Scala case 方法如何用于 pyspark
How Scala case method usage for pyspark
在 Scala 中,当我有一个像这样的 RDD 列表时:
List(("a",1),("a",2),("b",3),("b",4),("b",5),("a",6))
,我想计算每个字符的 avg
个数字。
与 a
一样,它显示了 3 次,值计数为 1+2+6 = 9,所以我期望的结果是 (a, 3)
。
在 Scala 中,我可以编写如下代码:
val newRdd = rdd.aggregateByKey((0,0))((t,v) => {(t._1 + v, t._2 + 1)}, (t1, t2) => {(t1._1 + t2._1, t1._2 + t2._2)})
val result = newRdd.mapValues{
case(num, count) => {
num/count
}
}
所以结果 RDD 将 return 我预期的结果。
但是,我该如何向 pyspark 解释这个案例(num/count)?
我试过:
avg_rdd_2 = avg_rdd_1.mapValues(lambda x, y : x / y)
但是我会得到下面的错误。
21/12/24 01:27:02 ERROR Executor: Exception in task 0.0 in stage 7.0 (TID 6)
org.apache.spark.api.python.PythonException: Traceback (most recent call last):
File "/root/PycharmProjects/pythonProject/venv/lib/python3.6/site-packages/pyspark/python/lib/pyspark.zip/pyspark/worker.py", line 619, in main
process()
File "/root/PycharmProjects/pythonProject/venv/lib/python3.6/site-packages/pyspark/python/lib/pyspark.zip/pyspark/worker.py", line 611, in process
serializer.dump_stream(out_iter, outfile)
File "/root/PycharmProjects/pythonProject/venv/lib/python3.6/site-packages/pyspark/python/lib/pyspark.zip/pyspark/serializers.py", line 259, in dump_stream
vs = list(itertools.islice(iterator, batch))
File "/root/PycharmProjects/pythonProject/venv/lib/python3.6/site-packages/pyspark/python/lib/pyspark.zip/pyspark/util.py", line 74, in wrapper
return f(*args, **kwargs)
File "/root/PycharmProjects/pythonProject/venv/lib/python3.6/site-packages/pyspark/rdd.py", line 2278, in
map_values_fn = lambda kv: (kv[0], f(kv[1]))

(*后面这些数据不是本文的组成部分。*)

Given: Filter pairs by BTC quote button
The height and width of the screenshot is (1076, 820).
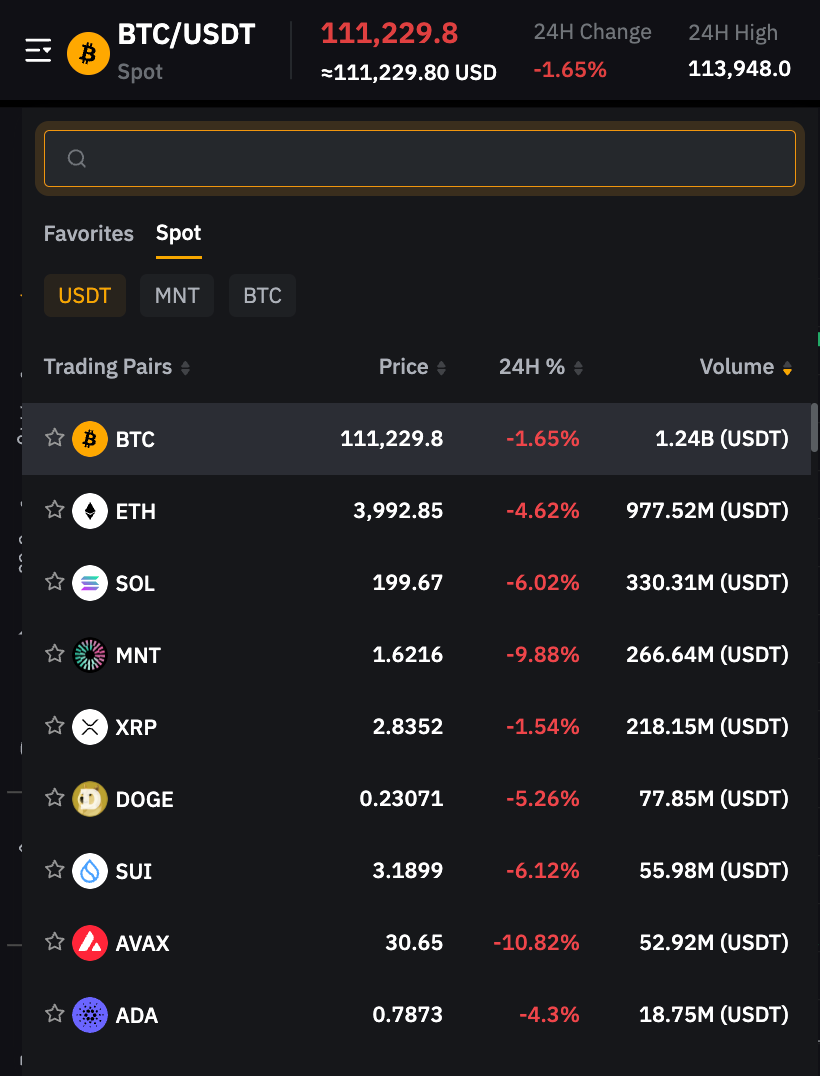Looking at the screenshot, I should click(x=262, y=296).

TypeError: () missing 1 required positional argument: 'y'
假设我们有一个 RDD:
from pyspark.sql import SparkSession
spark = SparkSession.builder.getOrCreate()
sc = spark.sparkContext
rdd = sc.parallelize([("a", 1), ("a", 2), ("b", 3), ("b", 4), ("b", 5), ("a", 6)])
在您的 Scala 示例中,您首先按键聚合,同样可以使用以下方法完成:
groupByKey
new_rdd = rdd.groupByKey().mapValues(lambda x: sum(x) / len(x))
print(new_rdd.collect())
# [('b', 4.0), ('a', 3.0)]
aggregateByKey
new_rdd = rdd.aggregateByKey(
(0, 0),
lambda x, y: (x[0] + y, x[1] + 1),
lambda x, y: (x[0] + y[0], x[1] + y[1]),
)
result = new_rdd.mapValues(lambda x: x[0] / x[1])
print(result.collect())
# [('b', 4.0), ('a', 3.0)]
reduceByKey
result = (
rdd.mapValues(lambda x: (x, 1))
.reduceByKey(lambda x, y: (x[0] + y[0], x[1] + y[1]))
.mapValues(lambda x: x[0] / x[1])
)
print(result.collect())
# [('b', 4.0), ('a', 3.0)]
在 Scala 中,当我有一个像这样的 RDD 列表时:
List(("a",1),("a",2),("b",3),("b",4),("b",5),("a",6))
,我想计算每个字符的 avg
个数字。
与 a
一样,它显示了 3 次,值计数为 1+2+6 = 9,所以我期望的结果是 (a, 3)
。
在 Scala 中,我可以编写如下代码:
val newRdd = rdd.aggregateByKey((0,0))((t,v) => {(t._1 + v, t._2 + 1)}, (t1, t2) => {(t1._1 + t2._1, t1._2 + t2._2)})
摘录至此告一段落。